In early 2020, the COVID-19 pandemic exacerbated an existing food insecurity crisis in Kenya by limiting the free movement of people and goods locally and internationally. The immediacy of lockdown protocols to curb the spread of the pandemic also meant limiting the regular flow of and access to food. However, to understand the extent of the crisis, policymakers needed to know how much food was available and where in a timely manner. Continue reading or view the full PDF case study here.

A team of data experts comprising government and non-government volunteers came together to co-create data driven solutions that enabled the Ministry of Agriculture to have access to reliable and accurate data on the availability of food staples in all the 47 counties. The team rapidly configured ESRI’s custom off the shelf technology and deployed a mobile-based survey (Food Staples Survey) to collect data on available food stocks from stockists, farmers, traders, aggregators, and other agricultural food operators across all of Kenya. Once collected, the data was aggregated in a Food Staples Dashboard, available to members of the Food Security War Room (FSWR), the Ministry of Agriculture, the Agriculture Sector Development Support Programme (ASDSP II) staff as well as members of the public. This led to the development and dissemination of concrete and actionable food availability guidelines that were rolled out across the country.

This exercise provoked thought and reflection on how government can and should coordinate data collection, access and sharing across the agriculture ecosystem and truly transform the agriculture sector.

Two core issues stood out:

  1. Transforming the access to agriculture data needs better coordination and lesson sharing. This helps to embed a data driven approach and build a culture of data production and use.
  2. Transforming access to agriculture data needs more and improved financing, especially through domestic government funding. This is a key ingredient to allow prioritized investment in foundational/core systems to allow building of innovative solutions.

Leveraging existing systems for innovation

Kenya’s Agriculture Sector Transformation and Growth Strategy (ASTGS) 2019-2029 commits to ensuring that agriculture data is available, usable, timely, and interoperable. It recognizes the importance of having both traditional data such as censuses and surveys in addition to other innovative data sources. 

The need was further exacerbated with the COVID-19 pandemic. The government needed to make decisions in real time and needed accurate, reliable and timely data for these decisions. With a reliable network of stakeholders and existing partnerships in the agriculture sector, the government looked to existing systems, institutions, and networks to mobilize action.

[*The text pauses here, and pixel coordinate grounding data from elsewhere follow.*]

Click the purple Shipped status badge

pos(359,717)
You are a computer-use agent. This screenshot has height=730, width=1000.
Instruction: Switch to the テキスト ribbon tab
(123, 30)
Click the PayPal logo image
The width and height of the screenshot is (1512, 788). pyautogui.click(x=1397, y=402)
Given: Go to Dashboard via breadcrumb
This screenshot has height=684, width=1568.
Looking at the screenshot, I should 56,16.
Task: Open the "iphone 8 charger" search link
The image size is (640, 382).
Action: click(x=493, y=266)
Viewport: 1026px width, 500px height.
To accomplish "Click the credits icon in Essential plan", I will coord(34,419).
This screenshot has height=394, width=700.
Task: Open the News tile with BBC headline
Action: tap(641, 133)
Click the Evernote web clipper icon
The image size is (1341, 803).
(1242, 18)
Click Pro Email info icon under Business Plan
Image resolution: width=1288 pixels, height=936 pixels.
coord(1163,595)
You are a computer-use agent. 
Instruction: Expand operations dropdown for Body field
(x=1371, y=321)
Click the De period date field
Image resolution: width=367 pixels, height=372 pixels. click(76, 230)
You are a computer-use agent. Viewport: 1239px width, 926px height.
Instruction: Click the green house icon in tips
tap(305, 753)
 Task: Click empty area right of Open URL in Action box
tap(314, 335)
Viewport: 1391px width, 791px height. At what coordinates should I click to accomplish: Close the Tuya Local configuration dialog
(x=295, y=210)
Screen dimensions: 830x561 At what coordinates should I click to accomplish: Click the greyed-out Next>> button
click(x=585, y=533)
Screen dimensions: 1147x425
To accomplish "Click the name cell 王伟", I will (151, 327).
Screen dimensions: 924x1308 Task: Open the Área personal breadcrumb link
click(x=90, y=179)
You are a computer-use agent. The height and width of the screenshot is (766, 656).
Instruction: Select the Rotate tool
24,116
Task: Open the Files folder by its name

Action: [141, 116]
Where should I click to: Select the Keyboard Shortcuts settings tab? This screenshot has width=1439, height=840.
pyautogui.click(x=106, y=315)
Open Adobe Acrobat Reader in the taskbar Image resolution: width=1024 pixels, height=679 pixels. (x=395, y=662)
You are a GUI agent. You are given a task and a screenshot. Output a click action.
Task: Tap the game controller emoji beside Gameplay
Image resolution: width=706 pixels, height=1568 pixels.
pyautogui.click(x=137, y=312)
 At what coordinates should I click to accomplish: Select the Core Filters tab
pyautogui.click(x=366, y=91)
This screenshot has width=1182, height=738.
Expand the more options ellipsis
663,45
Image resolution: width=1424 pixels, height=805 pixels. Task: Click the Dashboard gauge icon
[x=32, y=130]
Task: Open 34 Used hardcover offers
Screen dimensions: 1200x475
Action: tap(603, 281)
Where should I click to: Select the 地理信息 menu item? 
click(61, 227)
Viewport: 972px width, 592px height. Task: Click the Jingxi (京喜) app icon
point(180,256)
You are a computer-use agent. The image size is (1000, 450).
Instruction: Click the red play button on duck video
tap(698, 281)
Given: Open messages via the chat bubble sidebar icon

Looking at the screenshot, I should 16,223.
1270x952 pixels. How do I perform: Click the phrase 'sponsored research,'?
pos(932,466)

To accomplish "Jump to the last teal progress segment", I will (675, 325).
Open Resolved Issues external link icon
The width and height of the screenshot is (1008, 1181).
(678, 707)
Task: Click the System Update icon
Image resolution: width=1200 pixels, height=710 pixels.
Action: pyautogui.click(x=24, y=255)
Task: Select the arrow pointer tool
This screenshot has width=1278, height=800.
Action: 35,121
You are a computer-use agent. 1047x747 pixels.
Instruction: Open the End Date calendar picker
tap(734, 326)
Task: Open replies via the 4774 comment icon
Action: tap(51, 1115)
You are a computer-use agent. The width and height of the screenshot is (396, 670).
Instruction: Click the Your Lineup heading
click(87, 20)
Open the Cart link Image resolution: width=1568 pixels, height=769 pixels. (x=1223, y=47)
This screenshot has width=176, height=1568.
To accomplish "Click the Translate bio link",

The Food Security War Room (FSWR) was established to rapidly support Kenya’s COVID-19 response, and ensure that despite the pandemic, three key objectives (all guided by reliable and timely data) were met:

  1. Ensure the availability, accessibility and affordability of food and water (e.g., maintain flow of produce to markets including imports, minimize disruptions to market operations, and monitor price volatility of food)
  2. Support subsistence farmers, livestock farmers and fisherfolk (e.g., maintain availability and affordability of inputs, mitigate impact of the locust invasion)
  3. Maintain agricultural output and value addition (e.g., support operations of large farms and processors, and limit disruptions to markets including for export)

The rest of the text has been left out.